I’m quite pleased with this work if only because it’s the first paper based on something I found and then wrote up which is rather nice. Credit must go to coauthors Jonah Choiniere and Mike Pittman who originally found the teeth and brought them back to camp. I had the bit of info on the CCDP report in my head and had been thinking about bite marks at the time, so after some pestering they took me to the site and together with Corwin Sullivan we started to sort through all the bone fragments to look for any with bite marks on them. Despite the intensive weathering of the bones, there were some pieces with drag marks from small teeth so we collected what we could and took it back to Beijing.
This paper reports on these finds and as noted above it consists of a couple of dromaeosaur teeth found in association with various bones with some of those bones bearing trace marks. I won’t labour the details, since it’s all in the paper, but I would like to talk about the implications here – are the fighting dinosaurs a one off, or did Velociraptor regularly go after Protoceratops.

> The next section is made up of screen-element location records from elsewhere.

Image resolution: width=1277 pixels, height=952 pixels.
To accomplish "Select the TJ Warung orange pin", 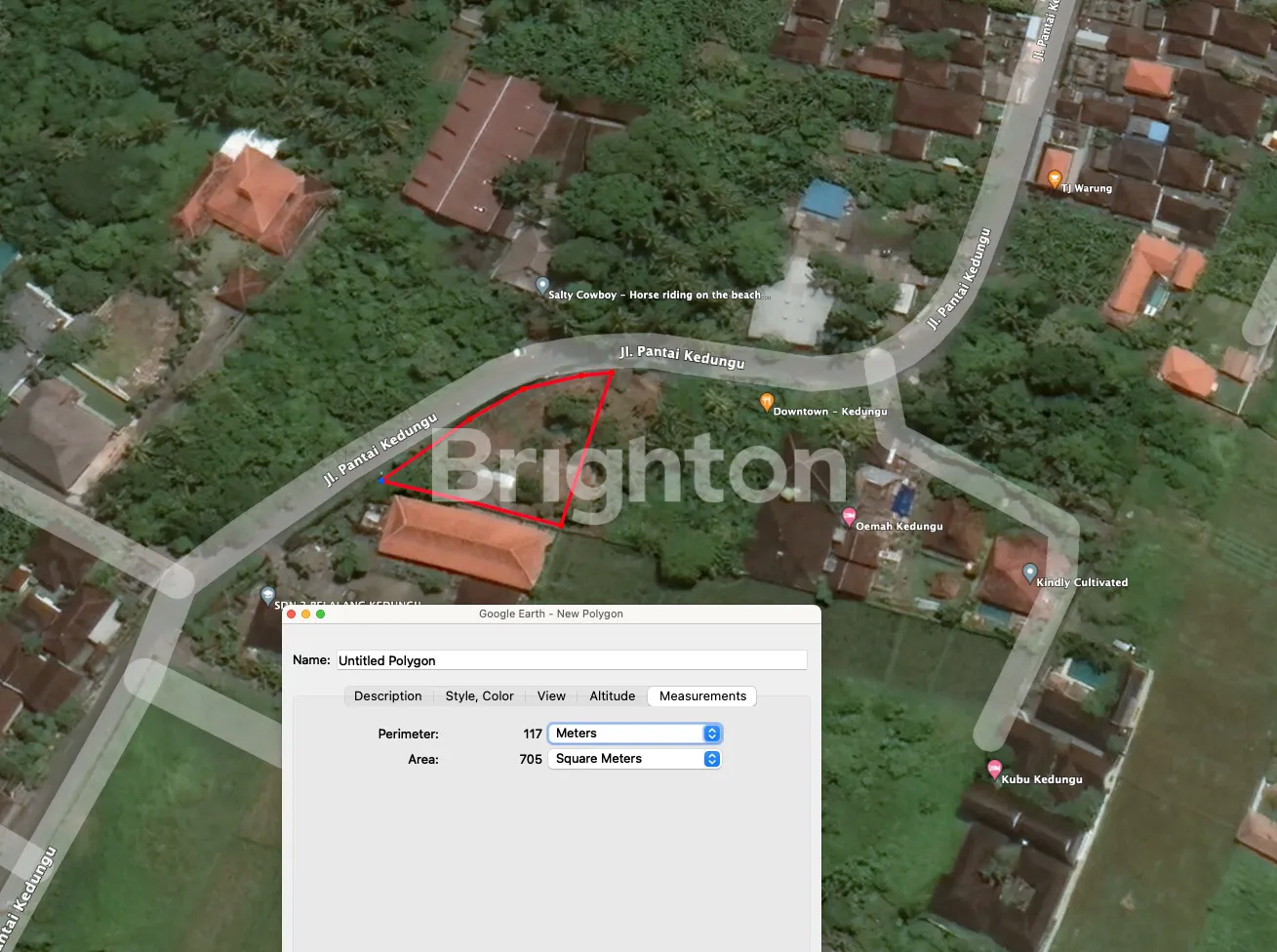I will click(x=1055, y=178).
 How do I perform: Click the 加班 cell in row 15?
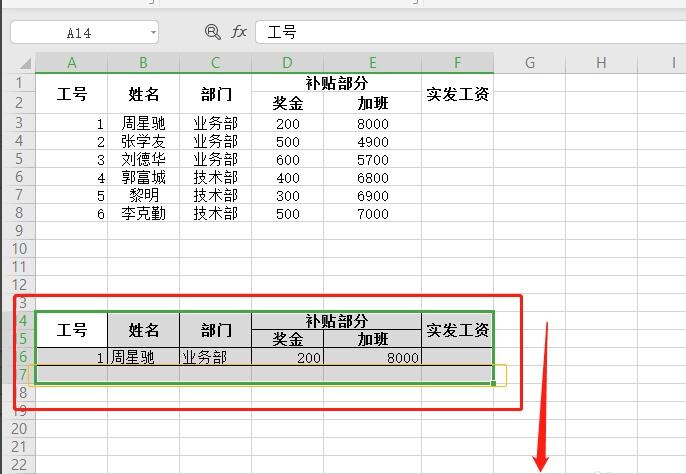(x=373, y=339)
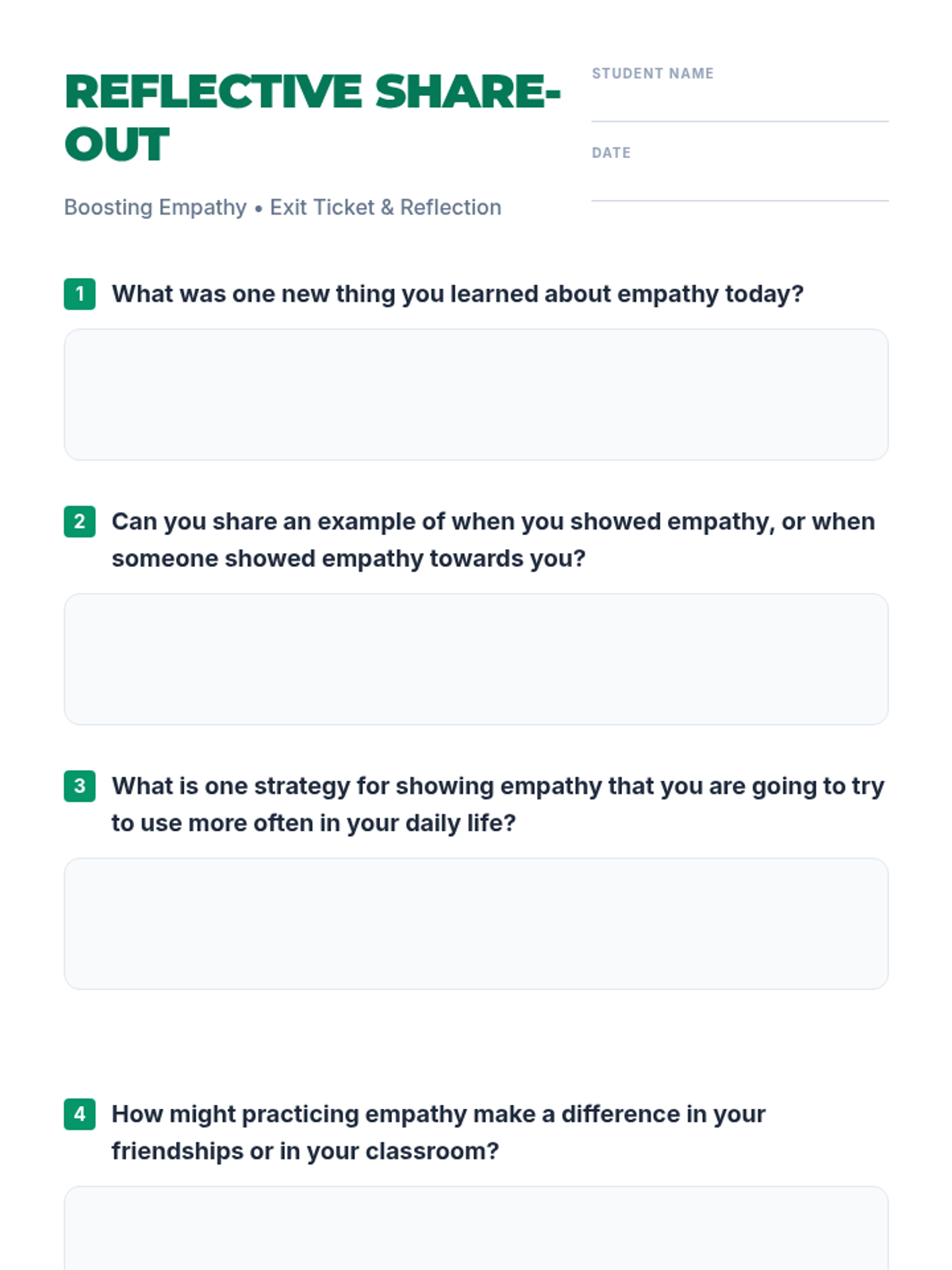Click the answer box for question 1
952x1270 pixels.
pyautogui.click(x=476, y=394)
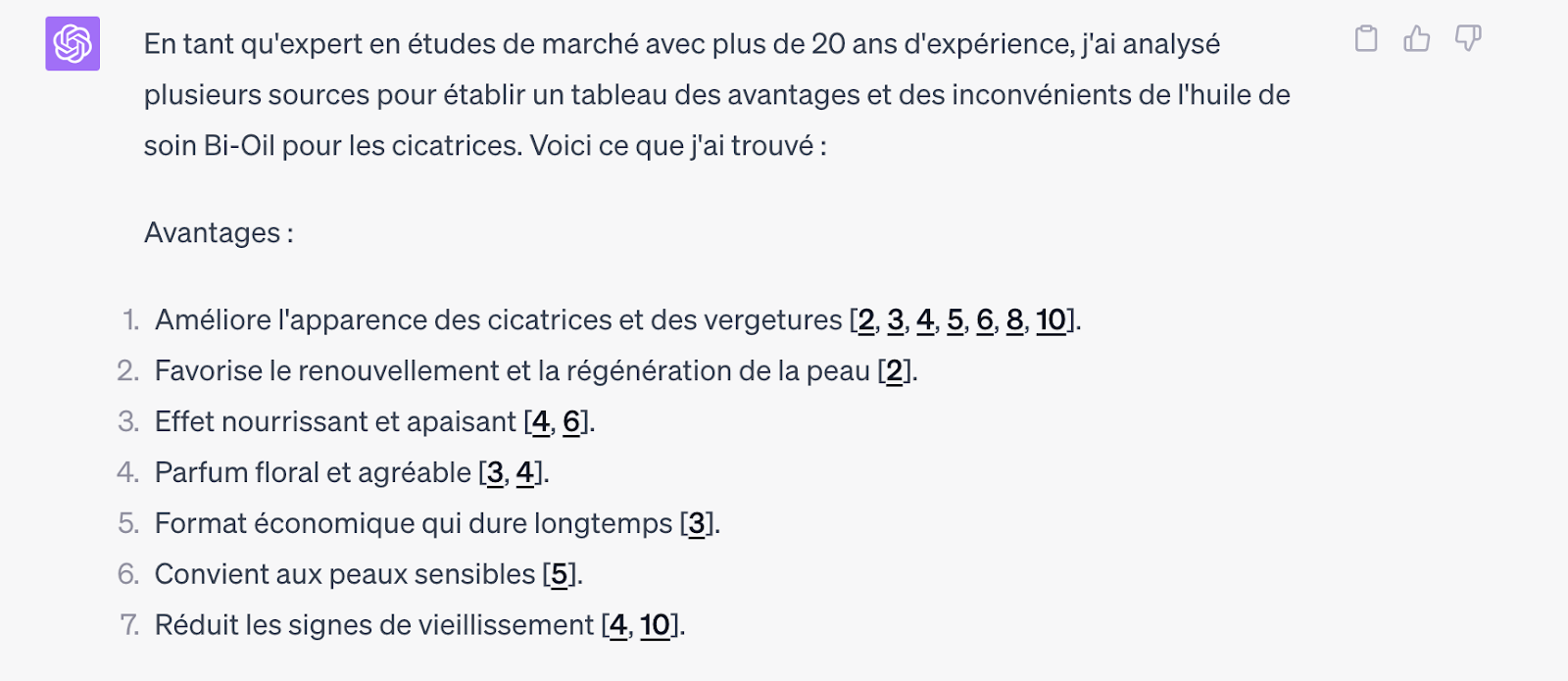
Task: Click the thumbs down icon
Action: 1467,39
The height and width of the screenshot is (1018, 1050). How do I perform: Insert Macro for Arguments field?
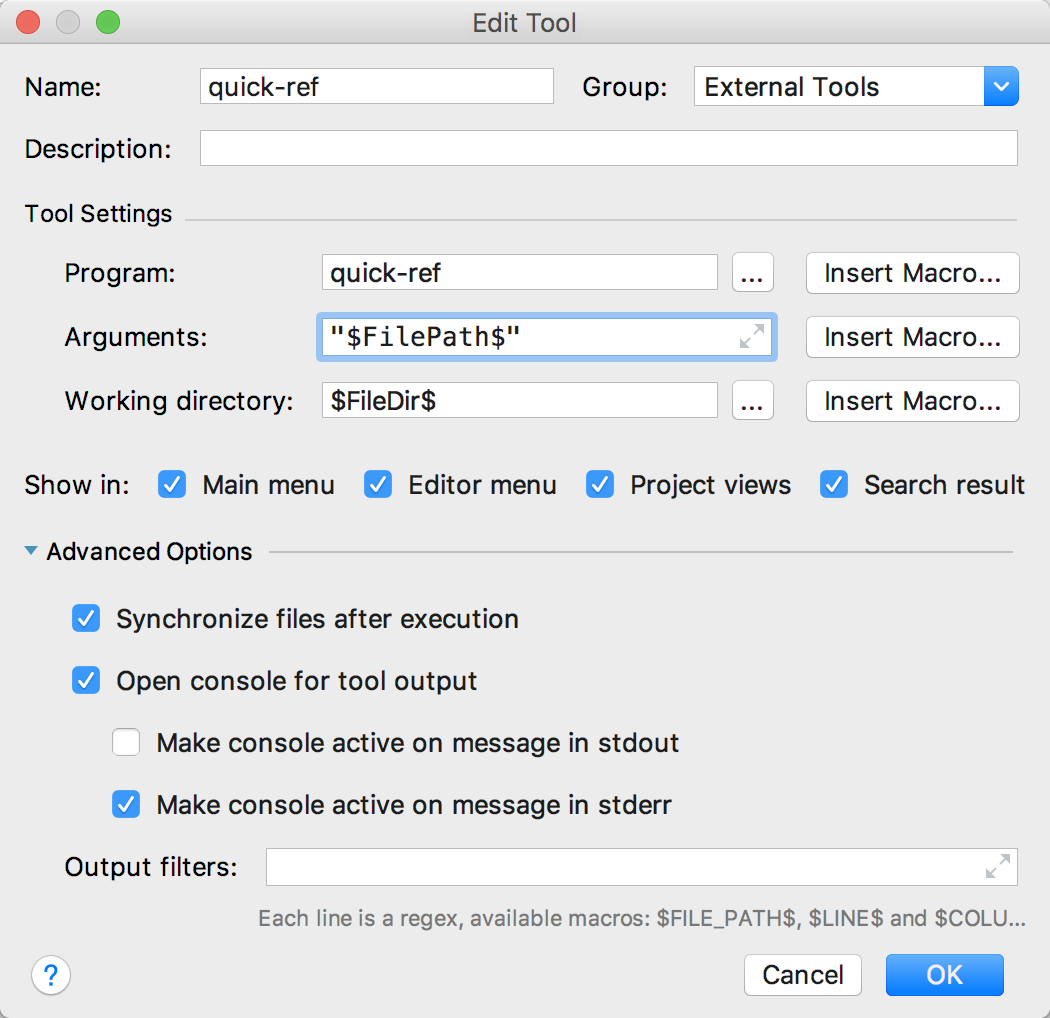[x=912, y=337]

As noted above the two animals are similar in length though of course in terms of build and body mass, the Protoceratops would have been the far bigger animal. That suggests that the dromaeosaurs would be unlikely to want to tackle something that big. Those who immediately want to leap and cite the fighting dinosaurs will hit two problems, first and most obviously, this is a single record of a single incident and it’s hard to say if it’s unique or not. Perhaps the Proto was already ill or injured, or the dromaeosaur was desperate, or who knows what. Secondly, big though the Protoceratops is in the fighting dinos pair, it’s actually probably not an adult and is only about 2/3rd adult size, so may have been a more tempting target for a predator (if obviously not a small juvenile).
Protoceratops teeth recovered at the site of our new record are pretty big and there were some fragments of big bones and over a big area suggesting these were the remains of a hefty animal. This would have been quite a challenge for a dromaeosaur to try and bring down. Even if it had, how much could it eat? The bite marks we found were on areas of bone associated with the jaws, hardly the most flesh-rich of areas, and there were multiple repeated bites. Why was this happening?
The conclusion we offer is that this is the result of scavenging. It’s unlikely a dromaeosaur could bring down such a big Protoceratops. Even if it did, there’d be tons of meat available on the legs and belly and the tail – there’s no need to go and scrape off what little lies on the jaws. Hell, even a whole group would probably get enough food from an animal that big without having to start chewing on the scraps on the face to the degree that they leave so many small marks on the bones. In short, this really looks like a dromaeosaur came across a corpse and scraped off it what it could (a meal is a meal) losing a couple of teeth and making some scrapes on the bones in the process. While this doesn’t support the idea of dromaeosaurs tacking big protoceratopsians for food, it does provide evidence that the former were probably feeding on the latter, even if that largely consisted of scavenging. Still, while such a relationship might be expected, it’s always good to find new information to support ideas and further understanding of the problems.
Astute readers will have noted that the paper is not actually out yet. However, the journal in question released the proofs version early and the media have picked up on it. I did check with the journal and as far as they are concerned there’s no embargo on it. Since the press have already picked up on it, it would be silly for me not to mention my own research. However, please don’t ask me for a copy of the paper, I don’t have the final version yet and there are things being added to the proofs. My hand is therefore rather forced by others.
Finally a huge thank you to Brett Booth of the Carnosauria blog for producing the images above at short notice and in colour too. The artwork is Brett’s and should not be used without his permission.